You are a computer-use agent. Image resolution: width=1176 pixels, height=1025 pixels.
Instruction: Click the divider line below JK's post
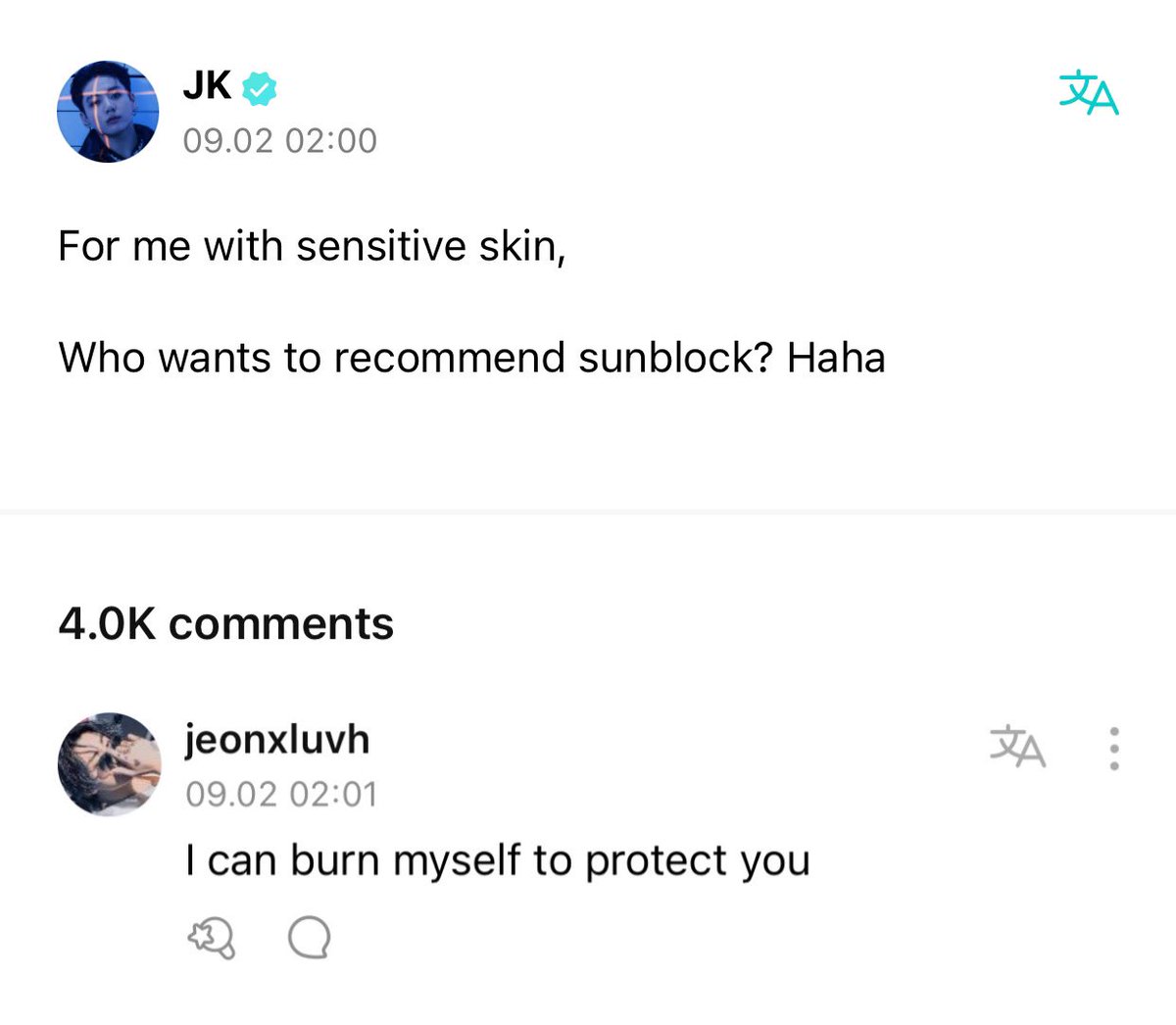(x=588, y=512)
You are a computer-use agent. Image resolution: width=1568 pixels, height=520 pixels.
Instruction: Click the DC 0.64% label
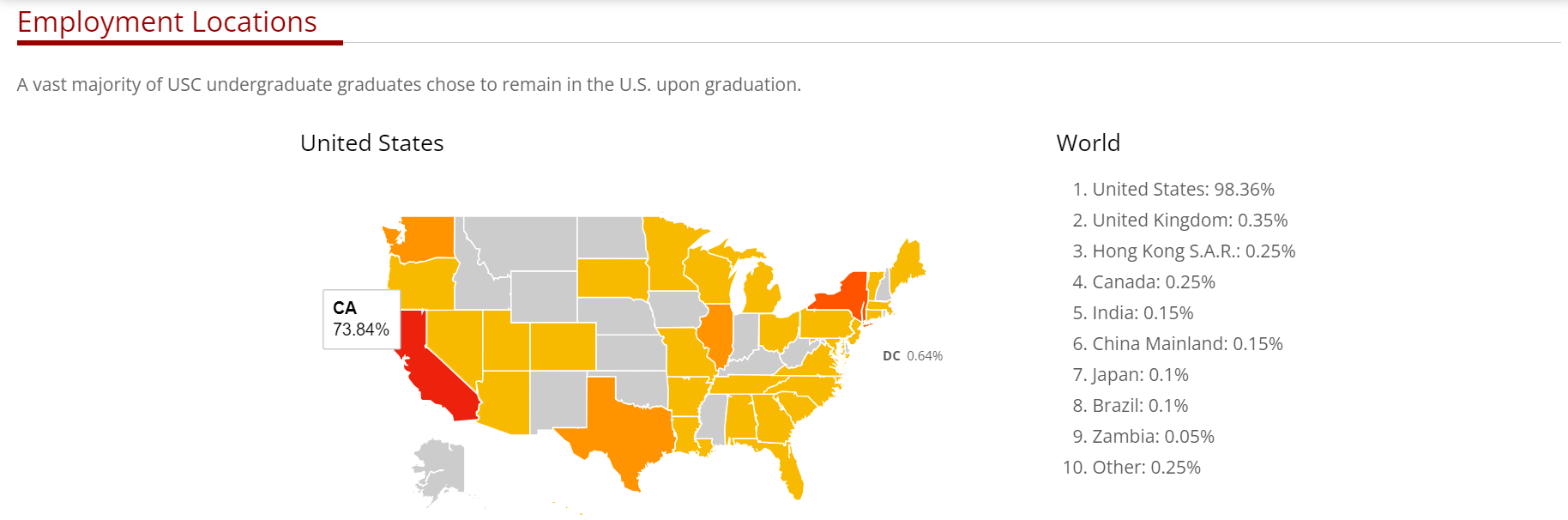pyautogui.click(x=913, y=355)
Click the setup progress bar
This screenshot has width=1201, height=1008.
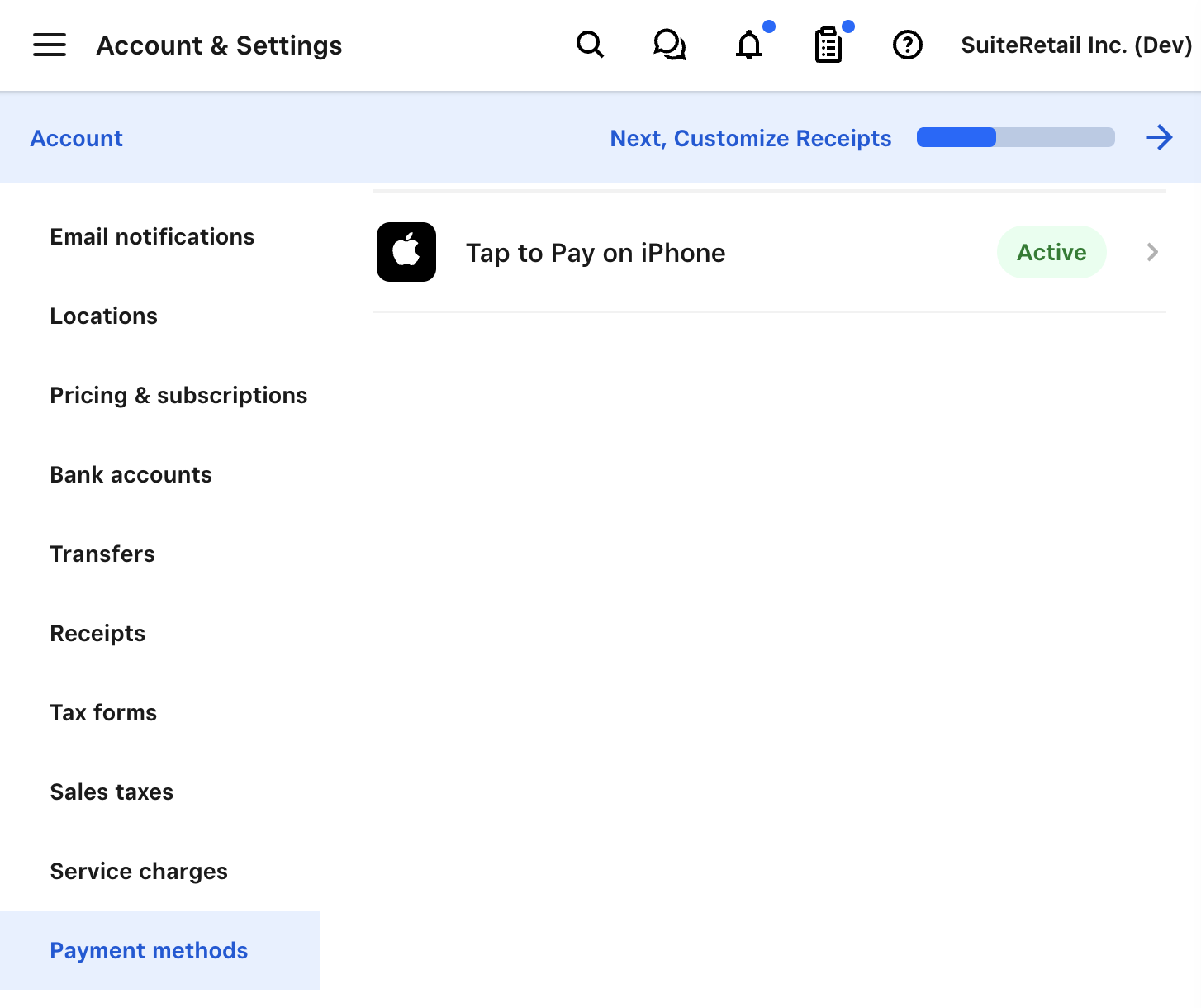click(1015, 137)
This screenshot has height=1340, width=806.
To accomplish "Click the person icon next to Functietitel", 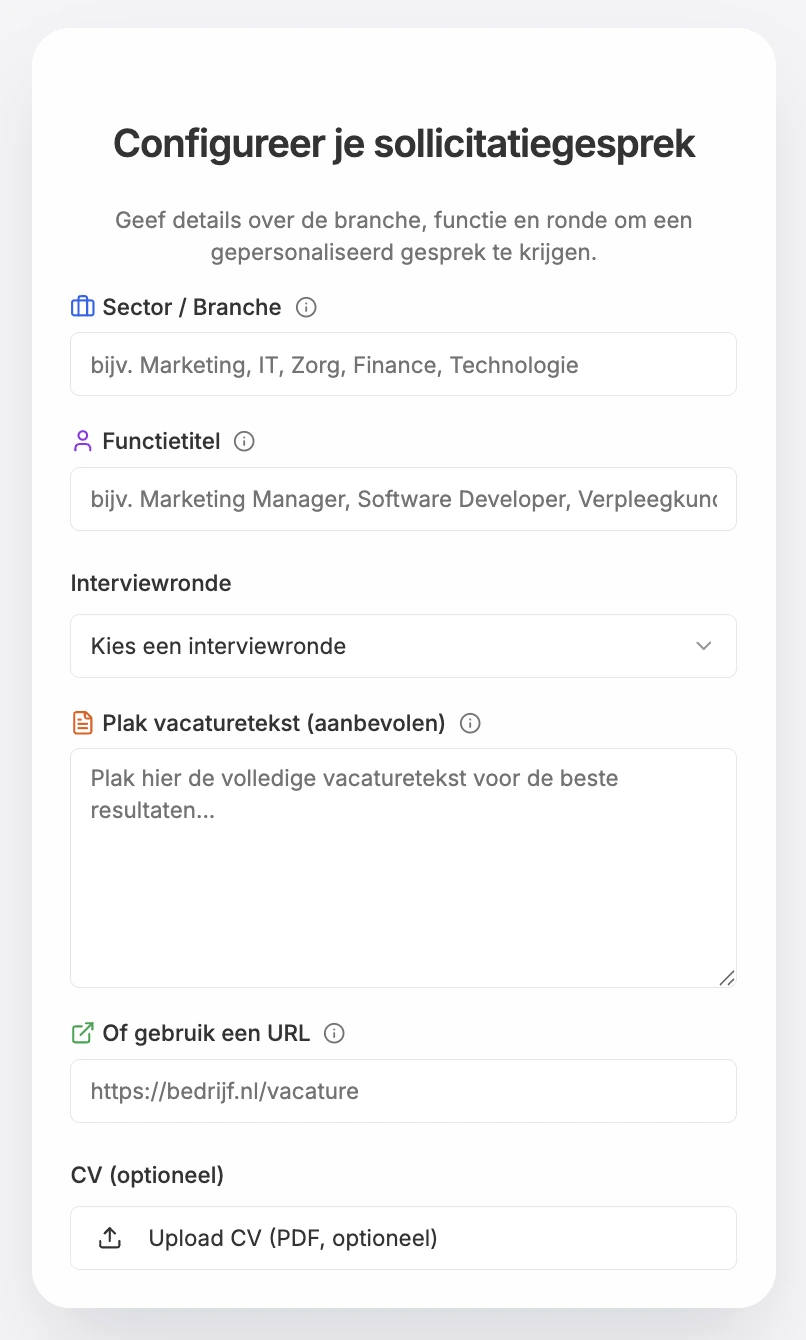I will tap(82, 440).
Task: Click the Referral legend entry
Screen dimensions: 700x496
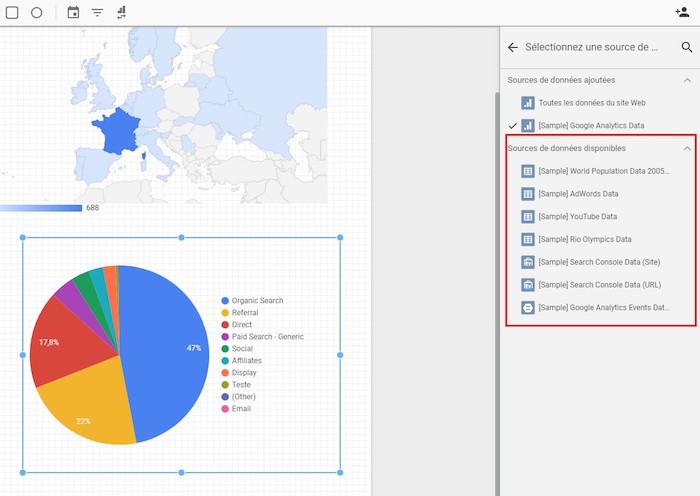Action: click(245, 313)
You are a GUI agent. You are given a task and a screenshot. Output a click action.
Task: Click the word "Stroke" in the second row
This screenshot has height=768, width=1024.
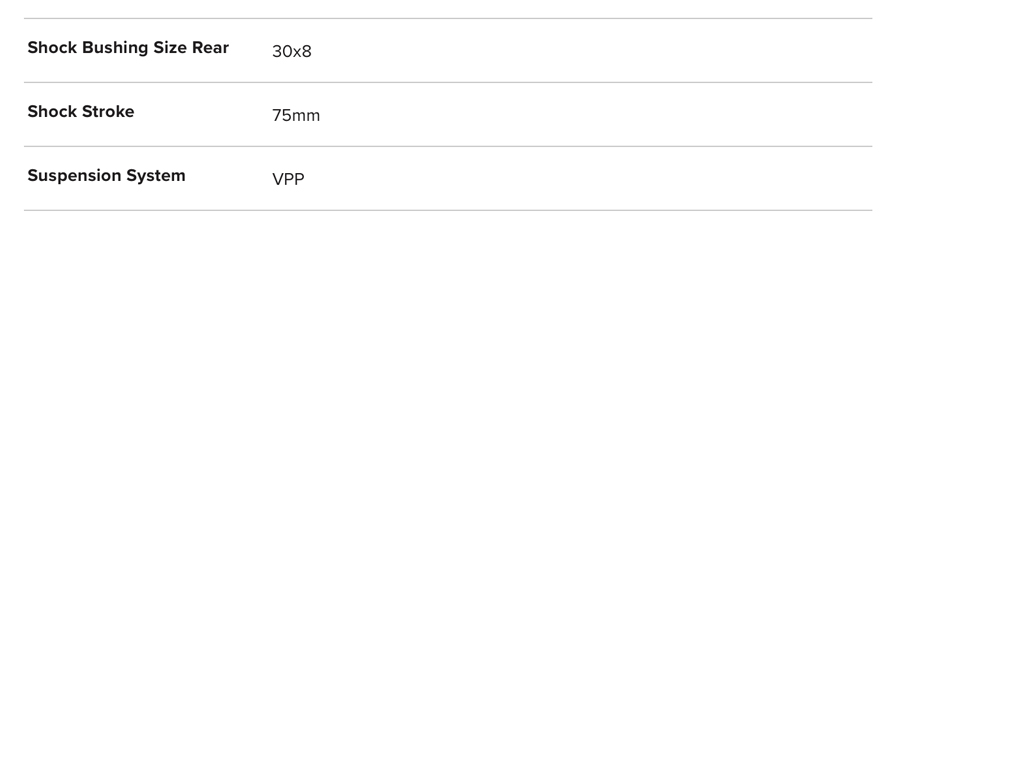click(108, 112)
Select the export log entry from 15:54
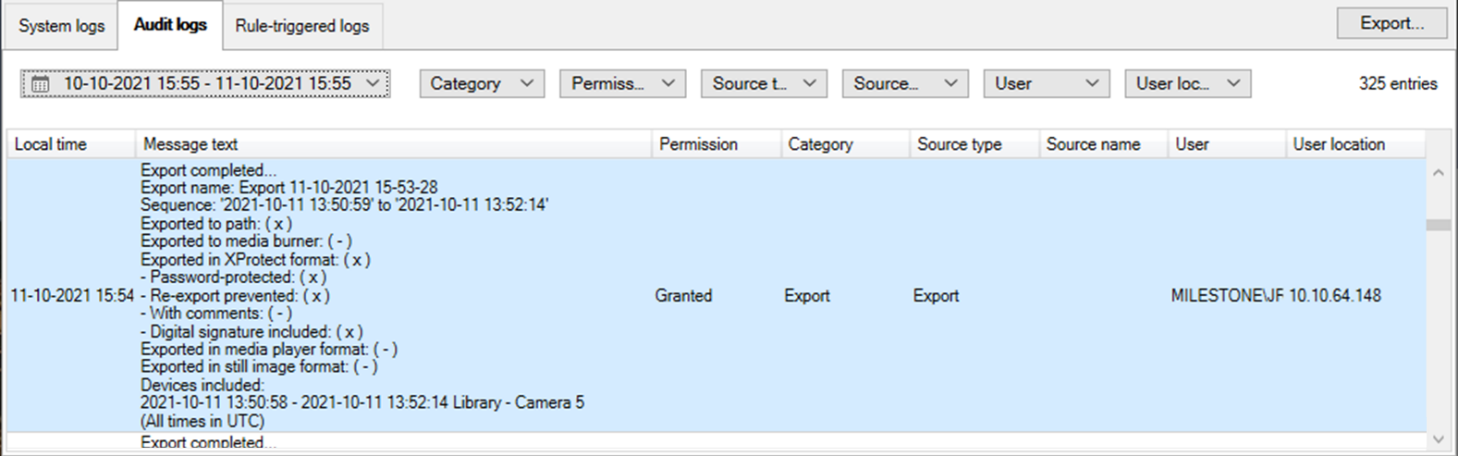The width and height of the screenshot is (1458, 456). (x=716, y=296)
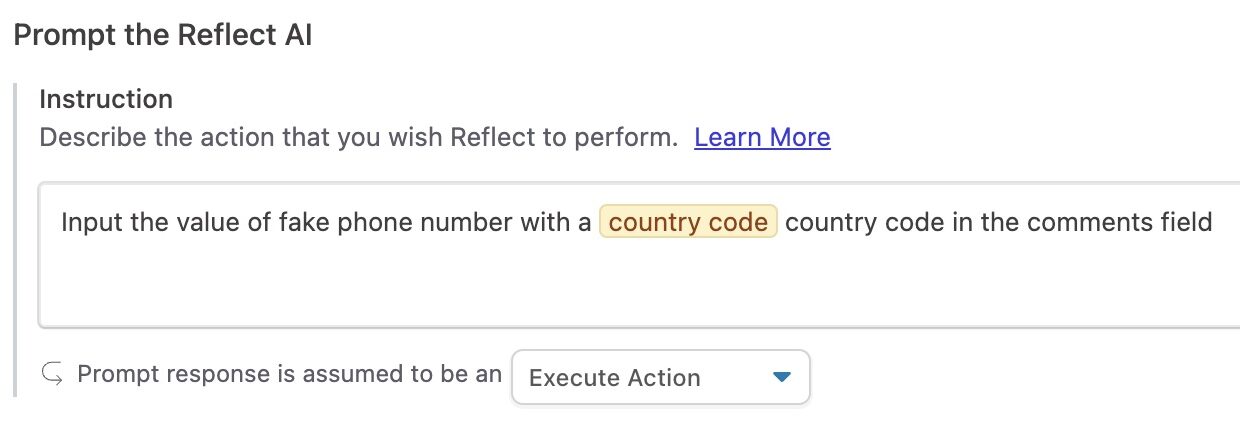Place cursor after 'comments field' text
The image size is (1240, 428).
1215,222
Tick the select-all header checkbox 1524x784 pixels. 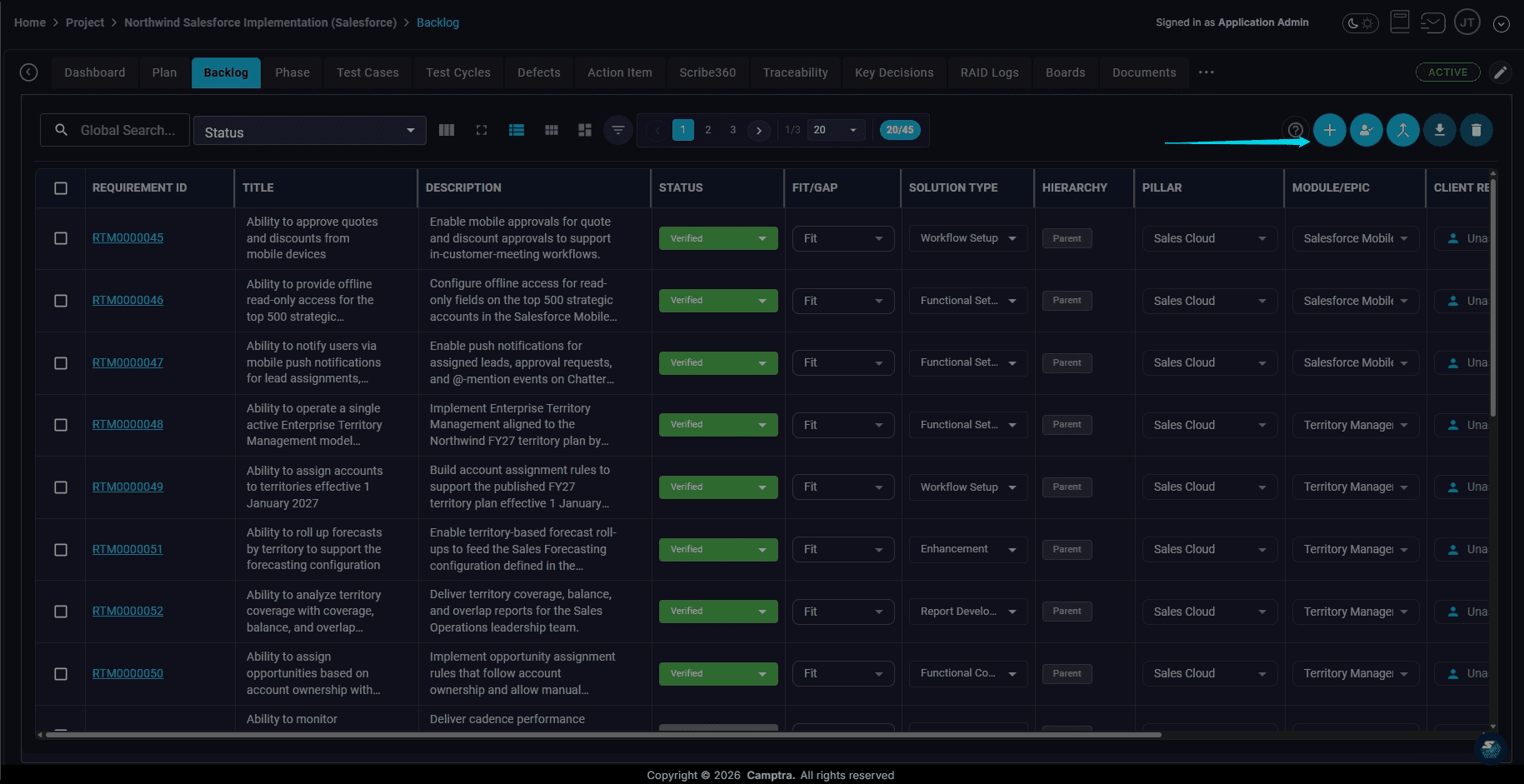(61, 188)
○ ○ ○
• _What the task requires_
For this exercise, transcribe exactly the part of the records above that opens with the line containing "Instruction: Click the divider" and closes with the one containing "Click the setup progress bar". Pictures are not part of the copy.

• _Exercise response_
Instruction: Click the divider line below JK's post
(x=588, y=512)
You are a computer-use agent. Image resolution: width=1568 pixels, height=520 pixels.
Instruction: Click the DC 0.64% label
pyautogui.click(x=913, y=355)
Click the setup progress bar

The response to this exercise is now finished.